Exercise instructions —
Output the full listing below exactly, without the pictures.

The input —
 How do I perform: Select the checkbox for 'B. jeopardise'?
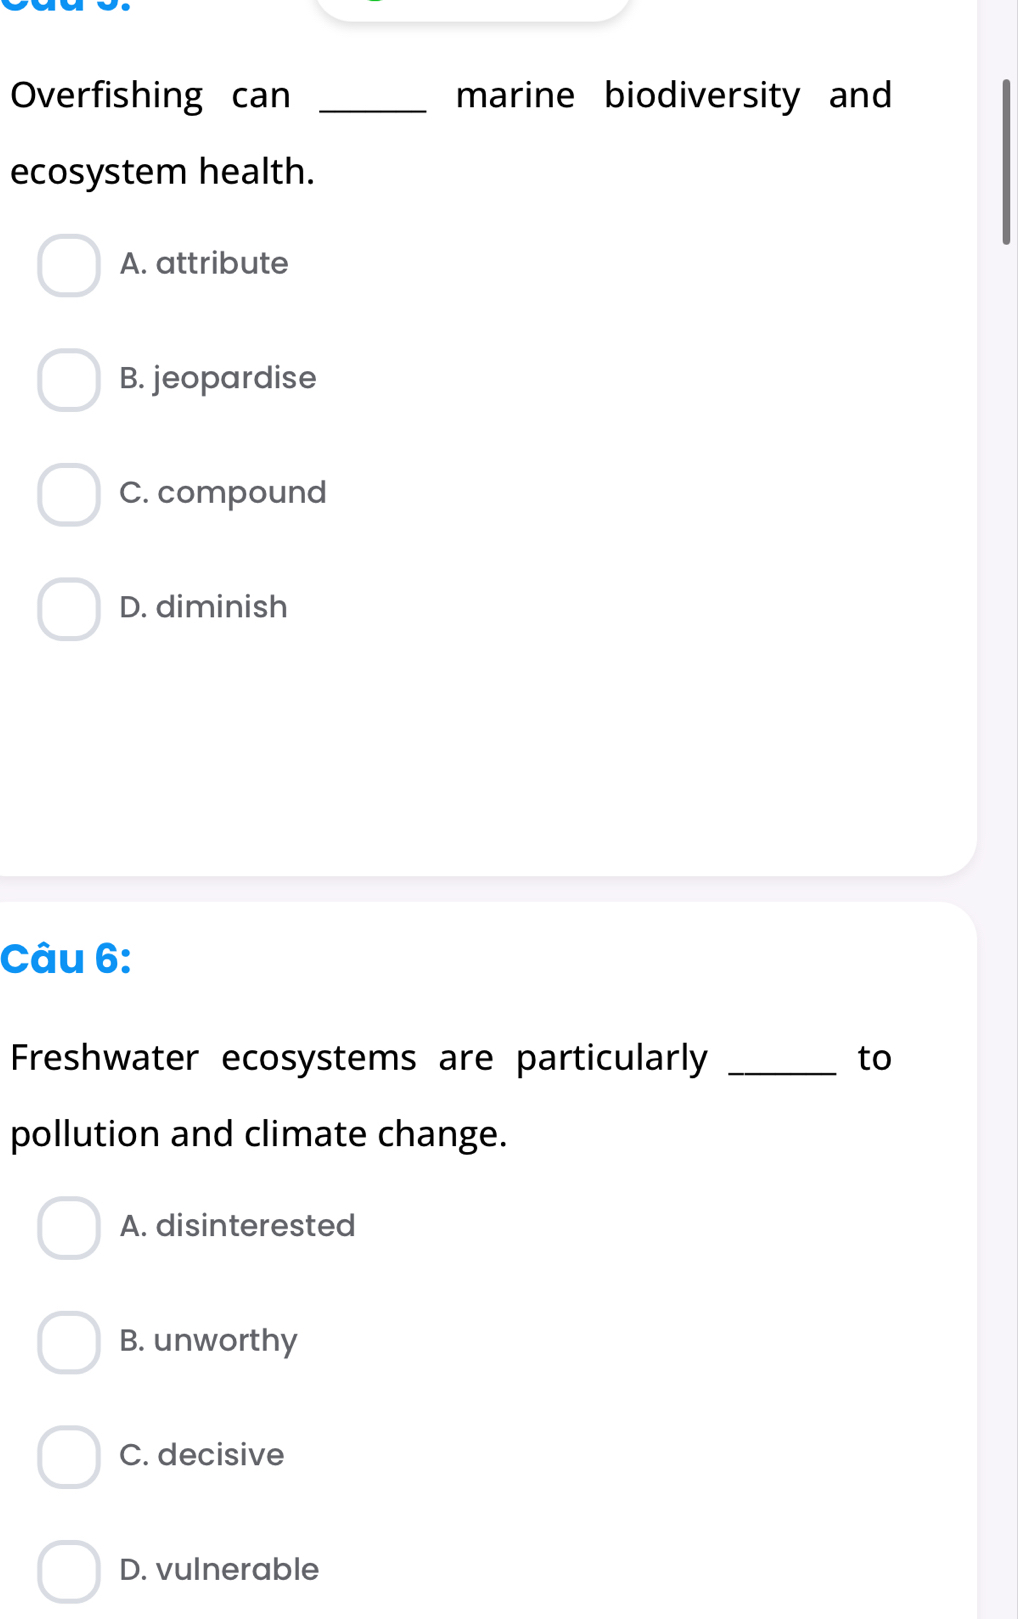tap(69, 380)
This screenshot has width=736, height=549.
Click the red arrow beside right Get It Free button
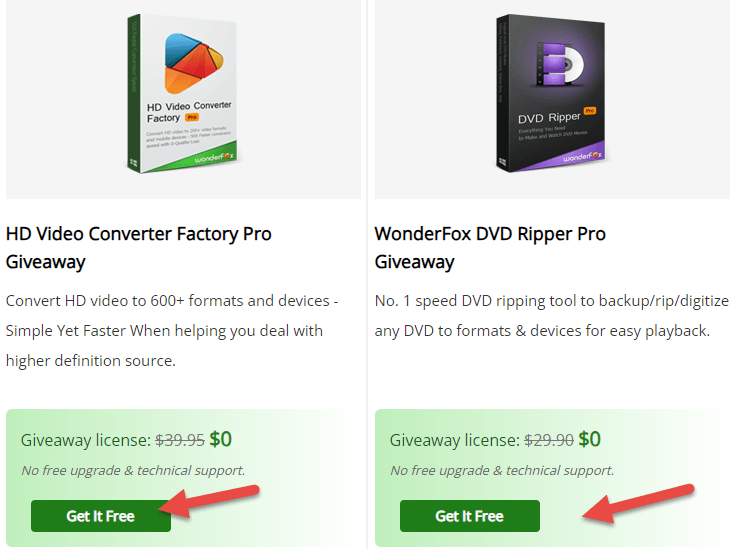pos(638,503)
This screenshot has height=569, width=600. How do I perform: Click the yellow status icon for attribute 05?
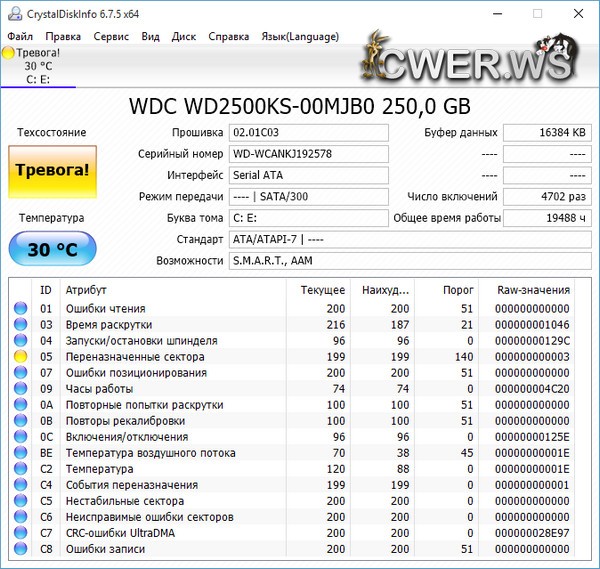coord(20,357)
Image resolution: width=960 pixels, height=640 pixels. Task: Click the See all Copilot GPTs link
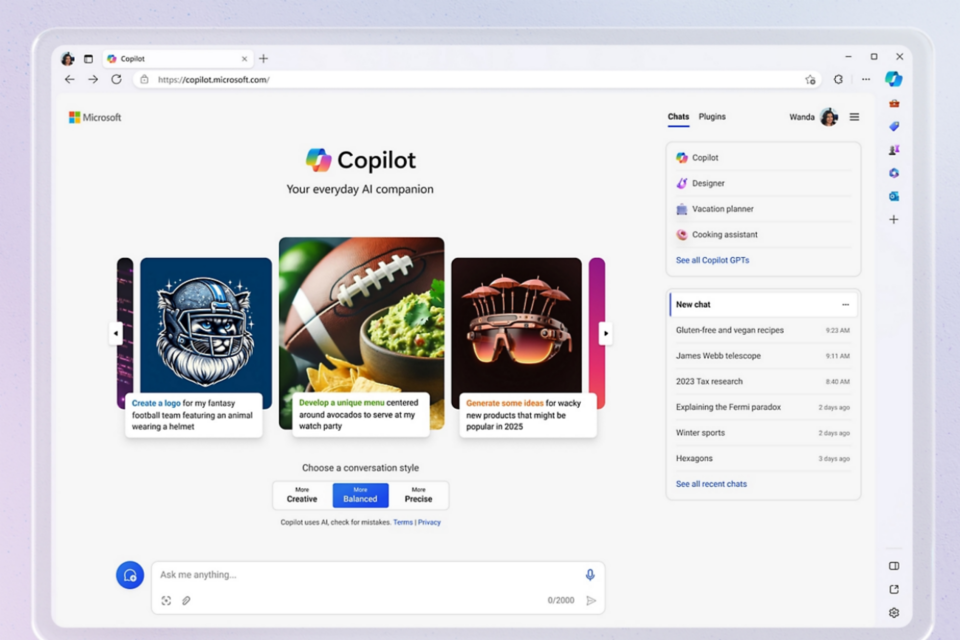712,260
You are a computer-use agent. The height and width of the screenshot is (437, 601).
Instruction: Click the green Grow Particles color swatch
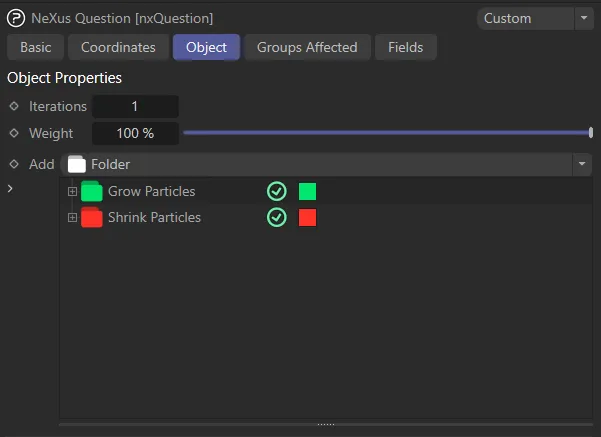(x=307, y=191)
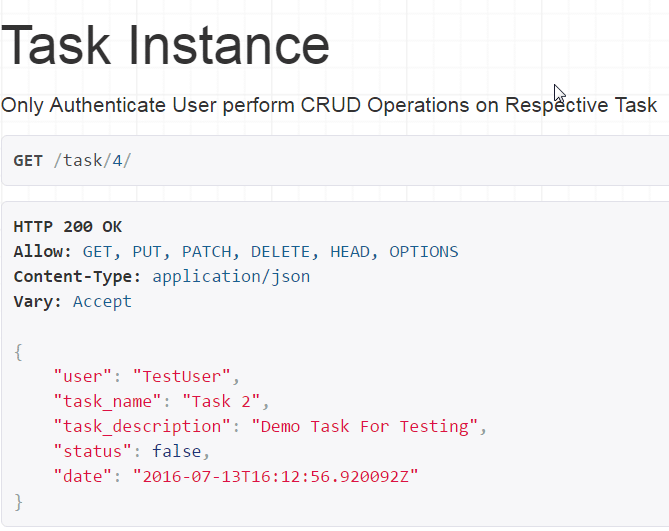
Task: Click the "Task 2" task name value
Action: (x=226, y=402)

Result of this exercise —
 How do I perform: Select the checkbox for 'B. jeopardise'?
tap(69, 380)
This screenshot has width=736, height=549.
Click the red arrow beside right Get It Free button
pos(638,503)
This screenshot has height=569, width=600. How do I perform: Click the yellow status icon for attribute 05?
coord(20,357)
Image resolution: width=960 pixels, height=640 pixels. Task: Click the See all Copilot GPTs link
712,260
You are a computer-use agent. The height and width of the screenshot is (437, 601).
Instruction: Click the green Grow Particles color swatch
(x=307, y=191)
Task: Click the "Task 2" task name value
Action: (x=226, y=402)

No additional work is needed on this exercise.